Circ 003390/Eukaryotic translation initiation factor 4A3 promoted cell migration and proliferation in endometrial cancer via vascular endothelial growth factor signaling by miR-195-5p

Abstract

ABSTRACT The differential expression of circRNA in different biological samples renders it as an ideal biomarker for disease diagnosis and identification of tissue development. In addition, the gradual clarification of the mode of action of circRNA in disease makes it as a potential therapeutic target. The purpose of this study is to investigate the role and regulating mechanism of circular RNA has circ 003390 (circWEE1) on Endometrial cancer (EC) genesis. To estimate clinical values of circWEE1 on cell migration and proliferation in EC, and its possible mechanisms. The expression of circWEE1 and EIF4A3in EC cells have been evaluated using qPCR and Western blot.
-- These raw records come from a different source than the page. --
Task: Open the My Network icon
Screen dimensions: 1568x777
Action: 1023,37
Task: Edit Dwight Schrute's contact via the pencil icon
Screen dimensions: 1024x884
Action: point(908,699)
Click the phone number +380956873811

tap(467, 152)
The expression of circWEE1 and EIF4A3 levels were increased in patients with EC. Over-expression of circWEE1 or down-regulation of miR-195-5p promoted cell migration and proliferation in EC. Next, we verified that eIF4A3 binds to the circWEE1 mRNA transcript, circWEE1 served as a sponge that directly targeted miR-195-5p. Bioinformatics prediction forecast that miR-195-5p directly targeted VEGF at 3’-UTR, which was confirmed by luciferase reporter assay. Our findings indicate that Circular RNA hsa circWEE1/EIF4A3 promoted cell migration and proliferation in EC via VEGF signaling by miR-195-5p, which could provide pivotal potential therapeutic targets for the treatment of EC.